Directions for this task> Please reproduce the following records exactly, with nothing omitted.

+++ Data under study +++

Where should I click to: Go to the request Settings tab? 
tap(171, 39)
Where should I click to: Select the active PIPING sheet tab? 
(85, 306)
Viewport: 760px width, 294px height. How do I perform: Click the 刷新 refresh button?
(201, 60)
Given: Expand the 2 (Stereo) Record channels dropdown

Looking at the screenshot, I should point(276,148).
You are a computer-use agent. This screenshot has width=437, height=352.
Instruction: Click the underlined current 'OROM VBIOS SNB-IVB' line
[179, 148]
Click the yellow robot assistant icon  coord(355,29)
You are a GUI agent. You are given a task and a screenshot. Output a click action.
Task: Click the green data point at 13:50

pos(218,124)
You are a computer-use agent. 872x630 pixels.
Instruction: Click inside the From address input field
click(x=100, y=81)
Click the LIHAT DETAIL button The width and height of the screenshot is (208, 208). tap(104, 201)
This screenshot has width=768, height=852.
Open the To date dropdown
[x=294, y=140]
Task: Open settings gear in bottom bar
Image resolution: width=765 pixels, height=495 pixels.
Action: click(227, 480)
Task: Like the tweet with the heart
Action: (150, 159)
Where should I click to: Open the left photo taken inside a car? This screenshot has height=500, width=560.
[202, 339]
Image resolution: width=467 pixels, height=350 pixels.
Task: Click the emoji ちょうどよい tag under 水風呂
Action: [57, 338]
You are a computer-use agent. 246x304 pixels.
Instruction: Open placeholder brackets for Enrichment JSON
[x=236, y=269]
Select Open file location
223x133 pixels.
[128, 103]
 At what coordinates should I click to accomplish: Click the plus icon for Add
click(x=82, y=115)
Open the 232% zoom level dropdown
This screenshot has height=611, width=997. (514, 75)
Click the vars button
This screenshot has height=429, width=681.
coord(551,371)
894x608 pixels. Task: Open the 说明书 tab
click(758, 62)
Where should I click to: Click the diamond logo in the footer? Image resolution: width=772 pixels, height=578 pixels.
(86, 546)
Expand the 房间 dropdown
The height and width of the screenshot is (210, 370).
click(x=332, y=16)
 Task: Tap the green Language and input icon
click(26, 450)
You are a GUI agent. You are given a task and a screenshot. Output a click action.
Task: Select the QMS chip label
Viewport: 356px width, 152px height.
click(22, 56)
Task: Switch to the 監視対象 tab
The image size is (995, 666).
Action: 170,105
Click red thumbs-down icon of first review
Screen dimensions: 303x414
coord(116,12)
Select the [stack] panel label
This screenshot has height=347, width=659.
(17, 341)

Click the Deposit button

+++

Output for this exercise>
Where should I click to: Go to the request Settings tab? 
tap(171, 39)
Where should I click to: Select the active PIPING sheet tab? 
(85, 306)
Viewport: 760px width, 294px height. How do I perform: Click the 刷新 refresh button?
(201, 60)
Given: Expand the 2 (Stereo) Record channels dropdown

Looking at the screenshot, I should point(276,148).
You are a computer-use agent. This screenshot has width=437, height=352.
Instruction: Click the underlined current 'OROM VBIOS SNB-IVB' line
[179, 148]
Click the yellow robot assistant icon  coord(355,29)
You are a GUI agent. You are given a task and a screenshot. Output a click action.
Task: Click the green data point at 13:50

pos(218,124)
You are a computer-use agent. 872x630 pixels.
Instruction: Click inside the From address input field
click(x=100, y=81)
Click the LIHAT DETAIL button The width and height of the screenshot is (208, 208). tap(104, 201)
This screenshot has width=768, height=852.
Open the To date dropdown
[x=294, y=140]
Task: Open settings gear in bottom bar
Image resolution: width=765 pixels, height=495 pixels.
Action: click(227, 480)
Task: Like the tweet with the heart
Action: (150, 159)
Where should I click to: Open the left photo taken inside a car? This screenshot has height=500, width=560.
[202, 339]
Image resolution: width=467 pixels, height=350 pixels.
Task: Click the emoji ちょうどよい tag under 水風呂
Action: [57, 338]
You are a computer-use agent. 246x304 pixels.
Instruction: Open placeholder brackets for Enrichment JSON
[x=236, y=269]
Select Open file location
223x133 pixels.
[128, 103]
 At what coordinates should I click to accomplish: Click the plus icon for Add
click(x=82, y=115)
Open the 232% zoom level dropdown
This screenshot has height=611, width=997. (514, 75)
Click the vars button
This screenshot has height=429, width=681.
coord(551,371)
894x608 pixels. Task: Open the 说明书 tab
click(758, 62)
Where should I click to: Click the diamond logo in the footer? Image resolution: width=772 pixels, height=578 pixels.
(86, 546)
Expand the 房间 dropdown
The height and width of the screenshot is (210, 370).
click(x=332, y=16)
 Task: Tap the green Language and input icon
click(26, 450)
You are a GUI agent. You are given a task and a screenshot. Output a click action.
Task: Select the QMS chip label
Viewport: 356px width, 152px height.
click(22, 56)
Task: Switch to the 監視対象 tab
The image size is (995, 666).
Action: 170,105
Click red thumbs-down icon of first review
Screen dimensions: 303x414
coord(116,12)
Select the [stack] panel label
This screenshot has height=347, width=659.
(17, 341)

Click the Deposit button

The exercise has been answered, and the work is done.